Exercise goal: Copy, from the data below, each line that has the word "computer".
+++++
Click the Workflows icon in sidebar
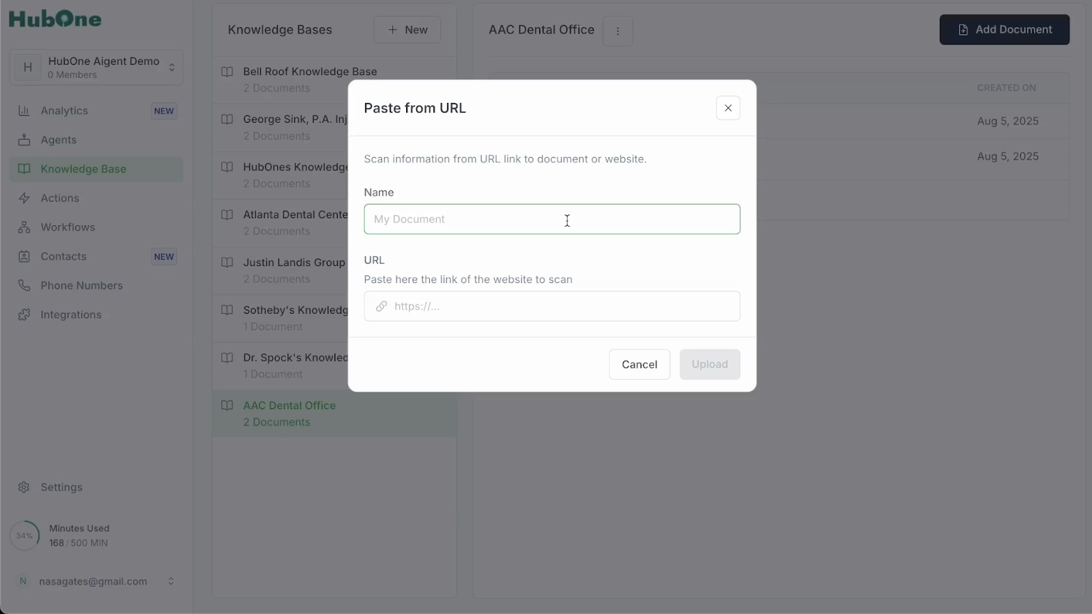 click(25, 227)
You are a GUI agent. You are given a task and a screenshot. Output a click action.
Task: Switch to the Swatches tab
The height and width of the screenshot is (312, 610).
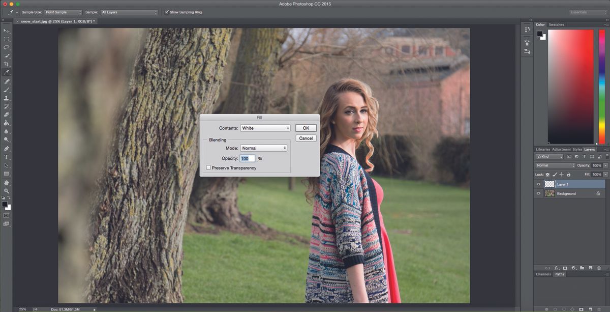[x=557, y=24]
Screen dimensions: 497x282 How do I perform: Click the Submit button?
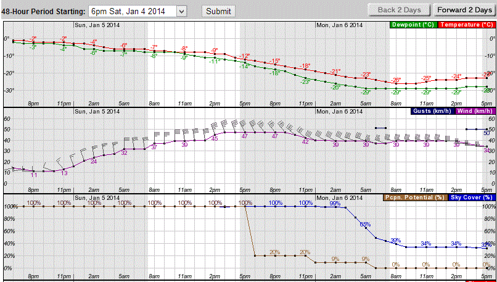(x=218, y=11)
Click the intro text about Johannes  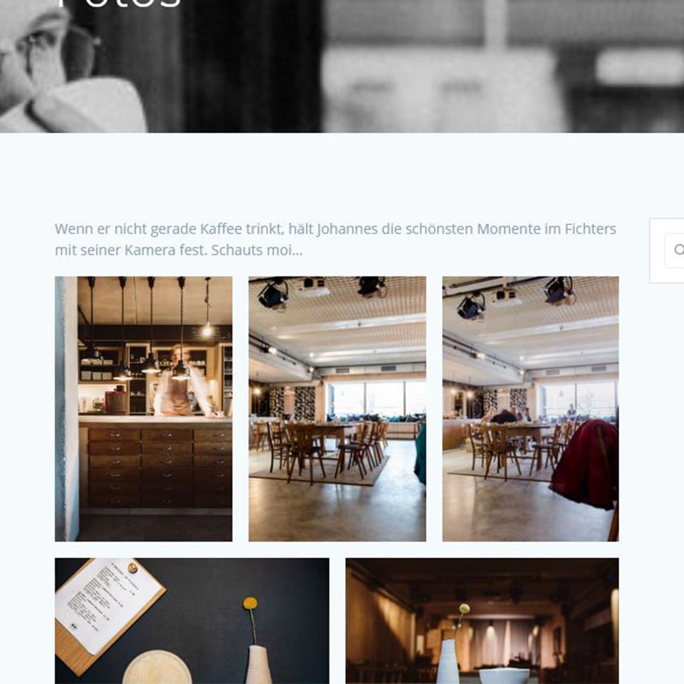pos(336,239)
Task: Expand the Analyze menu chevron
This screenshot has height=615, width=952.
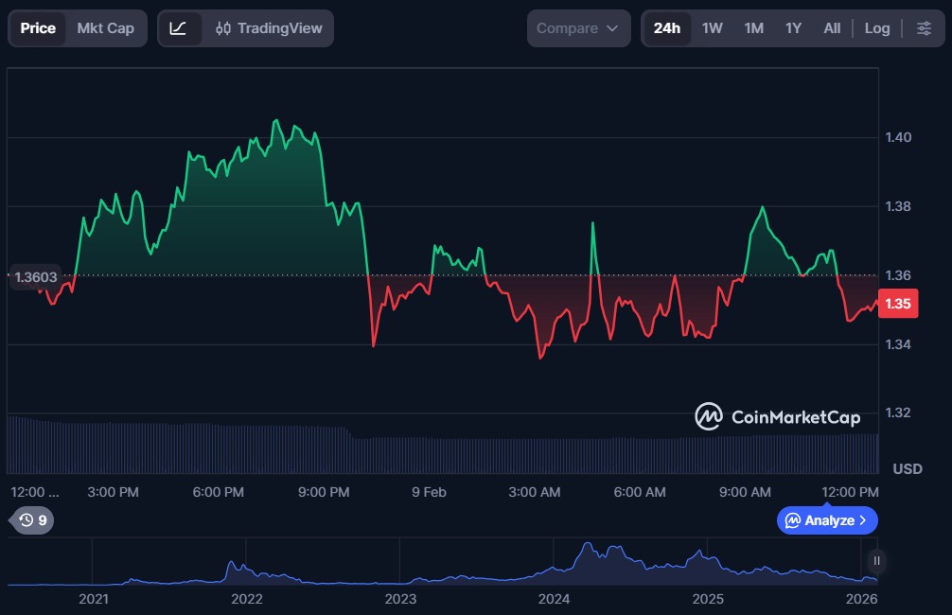Action: [x=862, y=520]
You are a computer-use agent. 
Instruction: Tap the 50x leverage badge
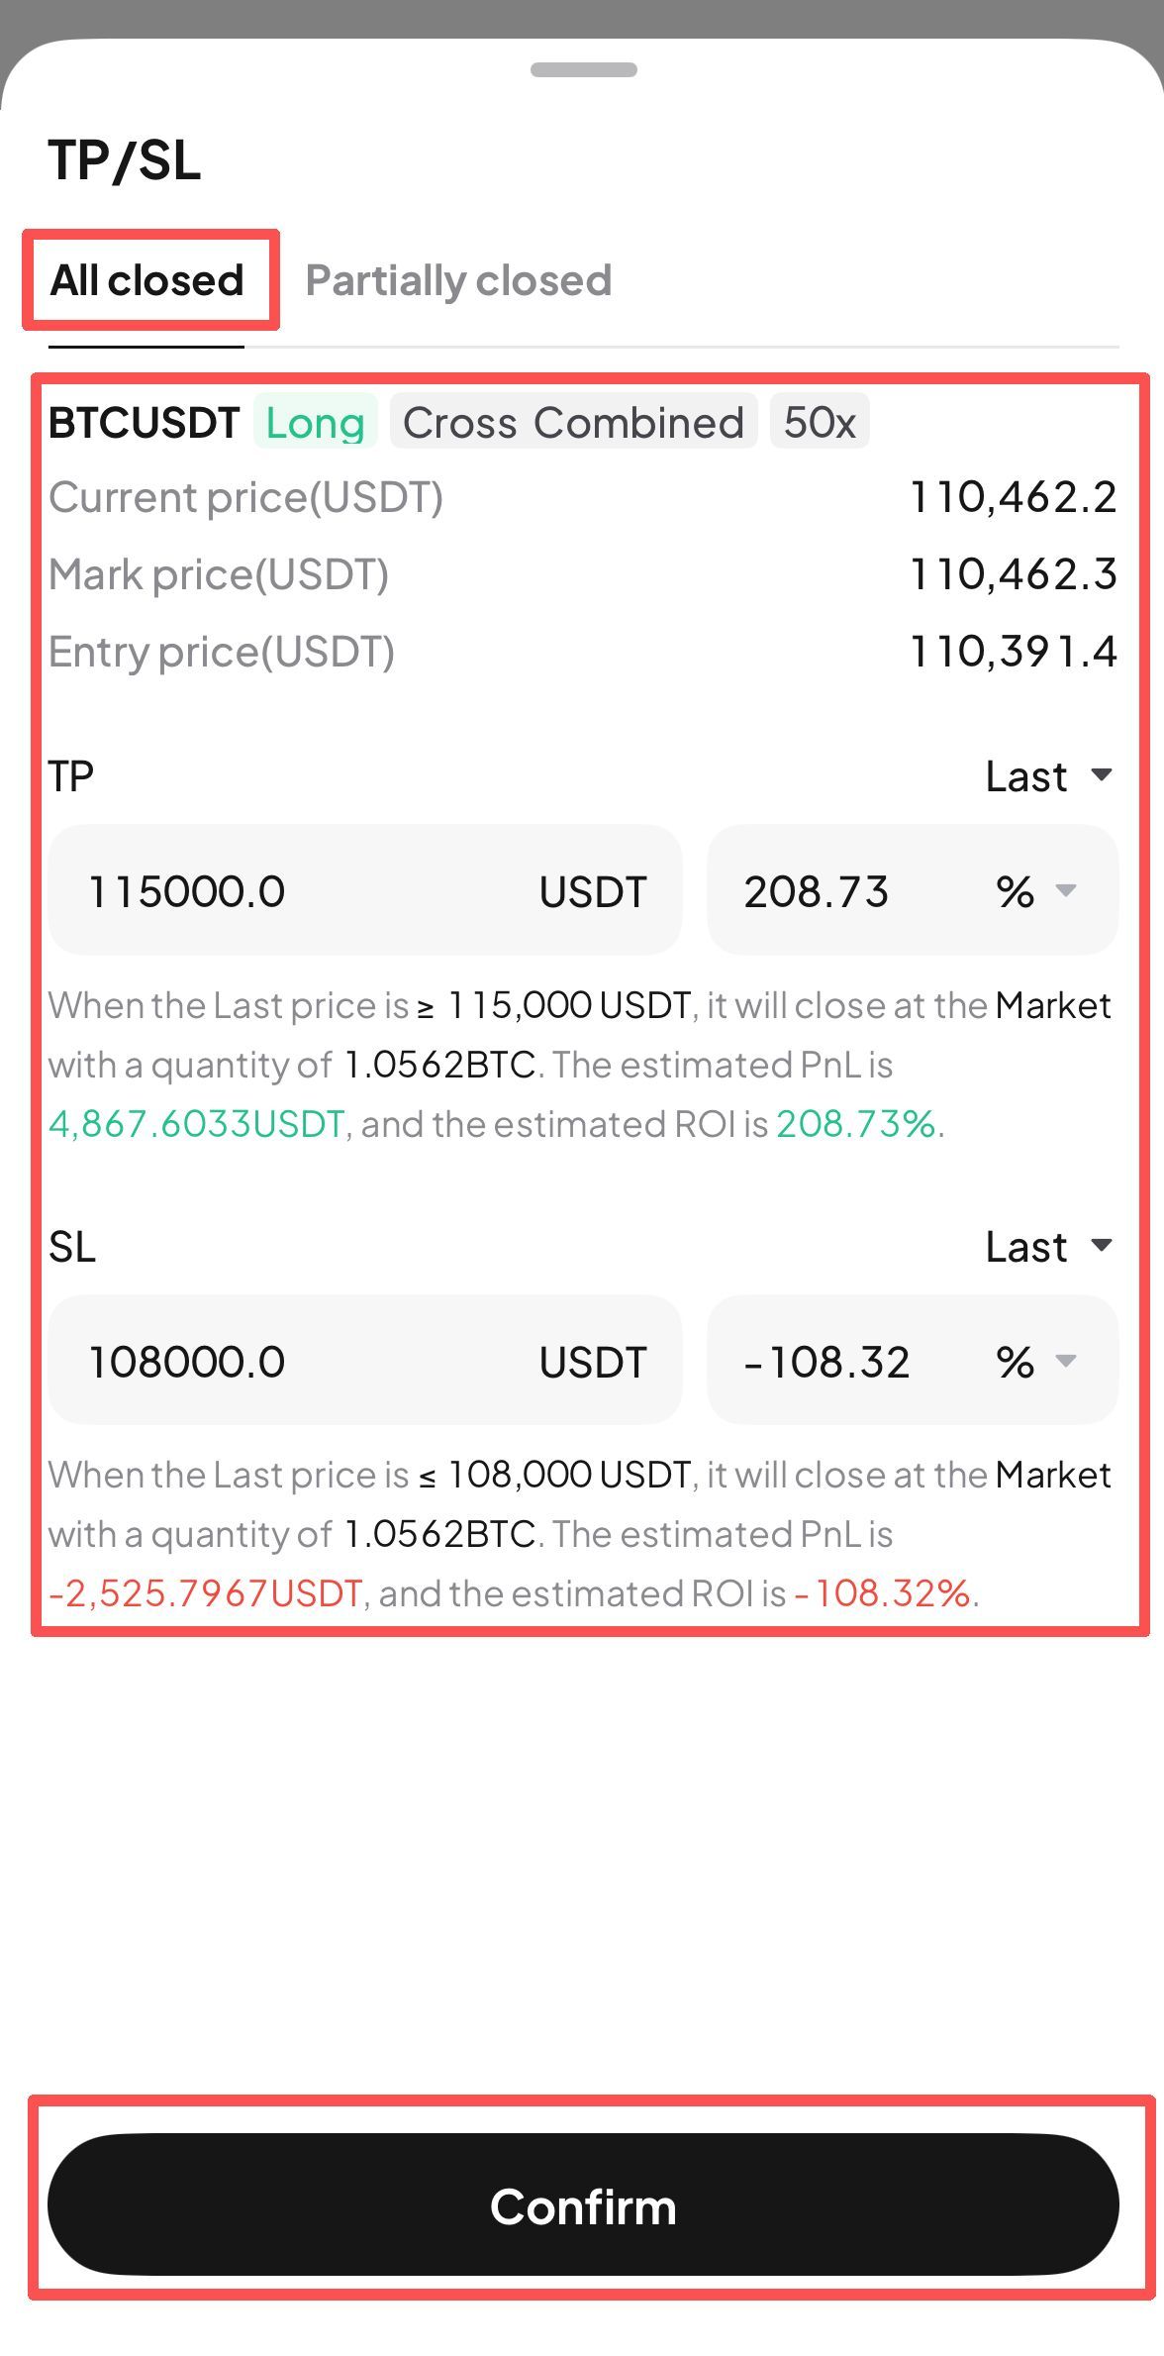click(x=819, y=422)
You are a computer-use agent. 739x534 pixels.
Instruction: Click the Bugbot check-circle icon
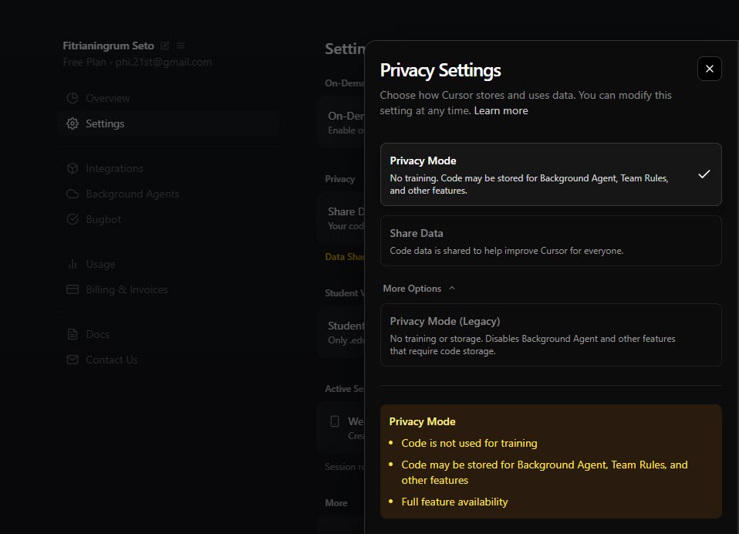(x=71, y=219)
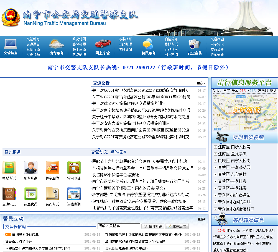
Task: Open the 模拟考试 service icon
Action: pos(9,168)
+++++
Expected answer:
You are a computer-use agent. 
You are a computer-use agent. 739x534 pixels.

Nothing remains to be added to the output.